AI Navigate

RARE disease detection from Capsule Endoscopic Videos based on Vision Transformers

arXiv cs.CV / 3/20/2026

📰 NewsModels & Research

Key Points

  • The study applies a Vision Transformer (ViT) based network, fine-tuned for multi-label classification on capsule endoscopic videos, using batch size 16 and 224x224 input patches.
  • It defines 17 labels, covering anatomical regions (mouth, esophagus, stomach, small intestine, colon, z-line, pylorus, ileocecal valve) and findings (active bleeding, angiectasia, blood, erosion, erythema, hematin, lymphangioectasis, polyp, ulcer), and tests on three videos from Gastro Competition.
  • On the test set of three videos, the reported mean average precision is 0.0205 at IoU 0.5 and 0.0196 at IoU 0.95, indicating very limited performance for this task so far.
  • The work demonstrates the feasibility of applying transformers to capsule endoscopic video analysis but underscores the need for better datasets and architectures to improve rare-disease detection in medical imaging.

Abstract

This work is corresponding to the Gastro Competition for multi-label classification from capsule endoscopic videos (CEV). Deep learning network based on Transformers are fined-tune for this task.
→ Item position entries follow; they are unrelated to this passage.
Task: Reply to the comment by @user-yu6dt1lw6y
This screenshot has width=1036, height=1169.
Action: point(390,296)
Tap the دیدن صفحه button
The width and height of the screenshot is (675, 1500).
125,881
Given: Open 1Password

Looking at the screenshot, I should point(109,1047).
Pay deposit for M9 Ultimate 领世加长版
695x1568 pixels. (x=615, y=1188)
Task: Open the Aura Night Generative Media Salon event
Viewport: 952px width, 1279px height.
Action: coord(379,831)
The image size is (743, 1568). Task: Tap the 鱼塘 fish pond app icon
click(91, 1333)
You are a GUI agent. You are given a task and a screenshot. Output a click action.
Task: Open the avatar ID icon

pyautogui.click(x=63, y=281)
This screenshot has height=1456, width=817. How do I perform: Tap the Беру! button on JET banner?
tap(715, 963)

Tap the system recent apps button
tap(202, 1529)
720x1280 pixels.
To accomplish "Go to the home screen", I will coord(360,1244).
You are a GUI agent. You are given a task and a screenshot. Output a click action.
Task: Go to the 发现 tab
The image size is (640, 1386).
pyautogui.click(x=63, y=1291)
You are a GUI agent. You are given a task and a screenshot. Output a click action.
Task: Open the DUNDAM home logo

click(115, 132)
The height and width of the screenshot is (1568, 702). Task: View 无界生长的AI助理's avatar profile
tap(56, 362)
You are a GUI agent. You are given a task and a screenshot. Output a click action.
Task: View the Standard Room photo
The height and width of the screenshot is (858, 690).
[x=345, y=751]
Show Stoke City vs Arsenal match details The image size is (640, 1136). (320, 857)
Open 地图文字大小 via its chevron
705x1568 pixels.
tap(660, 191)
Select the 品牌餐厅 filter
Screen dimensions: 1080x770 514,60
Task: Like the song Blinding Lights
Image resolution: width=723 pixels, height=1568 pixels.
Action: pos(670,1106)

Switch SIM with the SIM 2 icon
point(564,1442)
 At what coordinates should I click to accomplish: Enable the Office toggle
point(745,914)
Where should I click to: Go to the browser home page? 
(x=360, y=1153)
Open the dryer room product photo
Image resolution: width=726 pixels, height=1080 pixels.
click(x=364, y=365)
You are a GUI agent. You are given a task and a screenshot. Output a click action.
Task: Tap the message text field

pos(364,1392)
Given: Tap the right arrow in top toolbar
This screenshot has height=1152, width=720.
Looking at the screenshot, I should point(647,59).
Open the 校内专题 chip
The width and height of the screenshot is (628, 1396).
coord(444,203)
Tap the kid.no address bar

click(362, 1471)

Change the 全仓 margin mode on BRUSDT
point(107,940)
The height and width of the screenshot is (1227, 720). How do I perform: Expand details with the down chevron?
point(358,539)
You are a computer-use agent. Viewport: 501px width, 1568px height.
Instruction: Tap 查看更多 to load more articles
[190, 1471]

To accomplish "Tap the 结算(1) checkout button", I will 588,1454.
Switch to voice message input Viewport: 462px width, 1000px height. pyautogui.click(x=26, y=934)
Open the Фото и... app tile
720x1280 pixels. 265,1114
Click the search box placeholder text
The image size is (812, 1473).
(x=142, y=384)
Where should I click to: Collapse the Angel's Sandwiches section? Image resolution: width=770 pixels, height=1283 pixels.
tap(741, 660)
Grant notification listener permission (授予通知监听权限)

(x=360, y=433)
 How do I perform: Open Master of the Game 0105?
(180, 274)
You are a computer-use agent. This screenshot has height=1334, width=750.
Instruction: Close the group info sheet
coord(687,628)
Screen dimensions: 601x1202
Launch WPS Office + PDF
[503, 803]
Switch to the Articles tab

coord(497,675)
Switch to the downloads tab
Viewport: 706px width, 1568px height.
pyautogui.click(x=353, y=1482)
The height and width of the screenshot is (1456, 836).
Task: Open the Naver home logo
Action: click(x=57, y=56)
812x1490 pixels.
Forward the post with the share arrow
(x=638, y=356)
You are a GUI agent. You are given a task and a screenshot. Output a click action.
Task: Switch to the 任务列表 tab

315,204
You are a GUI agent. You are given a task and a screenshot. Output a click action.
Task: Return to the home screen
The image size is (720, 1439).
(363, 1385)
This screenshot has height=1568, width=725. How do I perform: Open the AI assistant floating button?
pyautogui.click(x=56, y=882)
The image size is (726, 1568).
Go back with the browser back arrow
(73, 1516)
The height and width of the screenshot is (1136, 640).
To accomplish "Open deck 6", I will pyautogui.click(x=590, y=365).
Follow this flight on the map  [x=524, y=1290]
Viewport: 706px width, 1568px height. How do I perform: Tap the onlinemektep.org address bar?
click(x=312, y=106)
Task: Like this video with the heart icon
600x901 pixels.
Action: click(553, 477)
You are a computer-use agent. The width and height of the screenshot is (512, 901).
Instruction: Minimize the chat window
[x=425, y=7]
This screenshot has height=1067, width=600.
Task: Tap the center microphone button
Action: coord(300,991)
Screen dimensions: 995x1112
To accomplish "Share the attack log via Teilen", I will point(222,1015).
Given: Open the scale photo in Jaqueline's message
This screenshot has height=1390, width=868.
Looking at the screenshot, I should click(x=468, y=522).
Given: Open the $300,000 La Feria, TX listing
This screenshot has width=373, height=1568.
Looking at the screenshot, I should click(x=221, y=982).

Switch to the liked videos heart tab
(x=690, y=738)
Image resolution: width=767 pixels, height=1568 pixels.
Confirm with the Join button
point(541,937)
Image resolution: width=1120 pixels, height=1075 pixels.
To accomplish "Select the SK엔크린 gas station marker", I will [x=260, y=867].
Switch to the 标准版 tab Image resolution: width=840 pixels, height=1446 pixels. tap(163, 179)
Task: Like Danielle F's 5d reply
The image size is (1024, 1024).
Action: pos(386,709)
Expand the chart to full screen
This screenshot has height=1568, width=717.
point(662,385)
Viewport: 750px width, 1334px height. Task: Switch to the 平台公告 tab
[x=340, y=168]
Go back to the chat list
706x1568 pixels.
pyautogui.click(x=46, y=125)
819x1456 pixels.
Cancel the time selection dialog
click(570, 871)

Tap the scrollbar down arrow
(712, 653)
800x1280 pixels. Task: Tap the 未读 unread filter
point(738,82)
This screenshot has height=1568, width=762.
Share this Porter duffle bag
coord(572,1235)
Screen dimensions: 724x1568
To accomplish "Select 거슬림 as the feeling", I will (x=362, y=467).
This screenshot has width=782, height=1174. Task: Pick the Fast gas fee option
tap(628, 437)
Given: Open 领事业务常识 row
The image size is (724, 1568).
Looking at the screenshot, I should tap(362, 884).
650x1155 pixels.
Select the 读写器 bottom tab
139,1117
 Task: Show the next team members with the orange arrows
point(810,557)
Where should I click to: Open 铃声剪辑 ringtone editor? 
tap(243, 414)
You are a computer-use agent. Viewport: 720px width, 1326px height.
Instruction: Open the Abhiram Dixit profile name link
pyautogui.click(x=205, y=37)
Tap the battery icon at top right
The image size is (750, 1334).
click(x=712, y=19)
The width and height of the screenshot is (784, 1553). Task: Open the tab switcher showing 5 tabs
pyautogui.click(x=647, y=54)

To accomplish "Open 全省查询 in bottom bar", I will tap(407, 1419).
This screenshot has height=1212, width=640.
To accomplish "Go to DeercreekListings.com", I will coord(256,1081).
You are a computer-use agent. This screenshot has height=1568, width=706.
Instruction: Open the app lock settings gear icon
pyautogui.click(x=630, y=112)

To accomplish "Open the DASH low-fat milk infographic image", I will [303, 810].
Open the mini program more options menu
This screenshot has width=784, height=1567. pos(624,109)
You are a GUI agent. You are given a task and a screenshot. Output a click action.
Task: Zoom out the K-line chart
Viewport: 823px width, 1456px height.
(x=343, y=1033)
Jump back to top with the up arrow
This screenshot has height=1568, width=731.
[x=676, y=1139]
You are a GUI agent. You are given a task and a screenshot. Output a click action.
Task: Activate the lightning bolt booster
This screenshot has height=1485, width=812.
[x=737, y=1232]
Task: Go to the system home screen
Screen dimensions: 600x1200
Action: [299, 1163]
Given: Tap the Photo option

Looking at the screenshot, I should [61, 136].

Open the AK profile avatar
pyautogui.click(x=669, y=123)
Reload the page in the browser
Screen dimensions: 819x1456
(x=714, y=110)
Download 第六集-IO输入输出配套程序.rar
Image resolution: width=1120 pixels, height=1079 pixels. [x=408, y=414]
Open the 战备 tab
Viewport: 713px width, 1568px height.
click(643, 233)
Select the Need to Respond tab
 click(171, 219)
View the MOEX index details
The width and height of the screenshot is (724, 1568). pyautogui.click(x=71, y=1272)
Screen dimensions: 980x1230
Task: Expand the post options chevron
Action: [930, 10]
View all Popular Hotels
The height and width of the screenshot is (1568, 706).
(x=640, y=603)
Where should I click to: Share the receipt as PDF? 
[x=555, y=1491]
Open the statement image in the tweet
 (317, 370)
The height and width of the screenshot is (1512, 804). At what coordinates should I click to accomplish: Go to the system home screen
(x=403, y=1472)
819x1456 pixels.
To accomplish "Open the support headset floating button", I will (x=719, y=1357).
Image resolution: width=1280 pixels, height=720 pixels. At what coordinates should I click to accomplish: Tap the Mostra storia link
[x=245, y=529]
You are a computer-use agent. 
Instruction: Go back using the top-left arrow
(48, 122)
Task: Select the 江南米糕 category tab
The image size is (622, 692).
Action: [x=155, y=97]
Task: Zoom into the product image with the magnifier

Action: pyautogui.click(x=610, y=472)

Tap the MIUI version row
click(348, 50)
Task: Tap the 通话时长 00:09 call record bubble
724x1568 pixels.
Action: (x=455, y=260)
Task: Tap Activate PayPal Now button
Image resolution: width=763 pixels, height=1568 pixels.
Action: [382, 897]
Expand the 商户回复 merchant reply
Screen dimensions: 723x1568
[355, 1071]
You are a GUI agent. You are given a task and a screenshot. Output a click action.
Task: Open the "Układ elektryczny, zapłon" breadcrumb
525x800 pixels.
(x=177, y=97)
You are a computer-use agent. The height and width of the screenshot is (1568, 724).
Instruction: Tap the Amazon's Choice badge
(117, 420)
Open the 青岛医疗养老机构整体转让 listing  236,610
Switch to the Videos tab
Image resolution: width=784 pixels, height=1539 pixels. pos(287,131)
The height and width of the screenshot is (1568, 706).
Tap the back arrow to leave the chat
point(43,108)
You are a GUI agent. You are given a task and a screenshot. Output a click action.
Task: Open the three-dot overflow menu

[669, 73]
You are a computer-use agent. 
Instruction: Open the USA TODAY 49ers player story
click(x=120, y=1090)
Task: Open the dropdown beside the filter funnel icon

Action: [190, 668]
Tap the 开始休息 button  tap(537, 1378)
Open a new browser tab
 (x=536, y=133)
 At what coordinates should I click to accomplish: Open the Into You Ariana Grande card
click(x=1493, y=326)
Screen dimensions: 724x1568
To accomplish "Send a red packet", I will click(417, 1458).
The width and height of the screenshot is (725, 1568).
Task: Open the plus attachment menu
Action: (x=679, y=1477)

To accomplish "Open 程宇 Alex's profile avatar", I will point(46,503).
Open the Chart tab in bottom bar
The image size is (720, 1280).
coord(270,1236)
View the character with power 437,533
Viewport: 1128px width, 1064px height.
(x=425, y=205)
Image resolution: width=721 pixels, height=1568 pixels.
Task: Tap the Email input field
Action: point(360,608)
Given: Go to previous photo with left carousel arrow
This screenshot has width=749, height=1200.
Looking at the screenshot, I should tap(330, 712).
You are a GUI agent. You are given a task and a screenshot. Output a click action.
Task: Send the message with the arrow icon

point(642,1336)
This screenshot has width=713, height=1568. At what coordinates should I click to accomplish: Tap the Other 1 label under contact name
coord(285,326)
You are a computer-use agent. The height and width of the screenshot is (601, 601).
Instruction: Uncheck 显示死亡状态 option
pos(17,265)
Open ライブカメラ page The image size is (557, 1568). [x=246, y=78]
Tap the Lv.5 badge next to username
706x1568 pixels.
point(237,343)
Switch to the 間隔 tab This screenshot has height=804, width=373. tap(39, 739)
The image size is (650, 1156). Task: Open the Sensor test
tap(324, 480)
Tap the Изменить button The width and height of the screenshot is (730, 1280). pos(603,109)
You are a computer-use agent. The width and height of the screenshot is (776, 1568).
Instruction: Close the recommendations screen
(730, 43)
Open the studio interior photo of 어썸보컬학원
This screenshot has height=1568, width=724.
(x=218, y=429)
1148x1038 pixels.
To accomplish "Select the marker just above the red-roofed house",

The based online mode is Google Vision Transformer (ViT) batch16 with 224 x 224 resolutions. In total, 17 labels are classified, which are mouth, esophagus, stomach, small intestine, colon, z-line, pylorus, ileocecal valve, active bleeding, angiectasia, blood, erosion, erythema, hematin, lymphangioectasis, polyp, and ulcer. For test dataset of three videos, the overall mAP @0.5 is 0.0205 whereas the overall mAP @0.95 is 0.0196.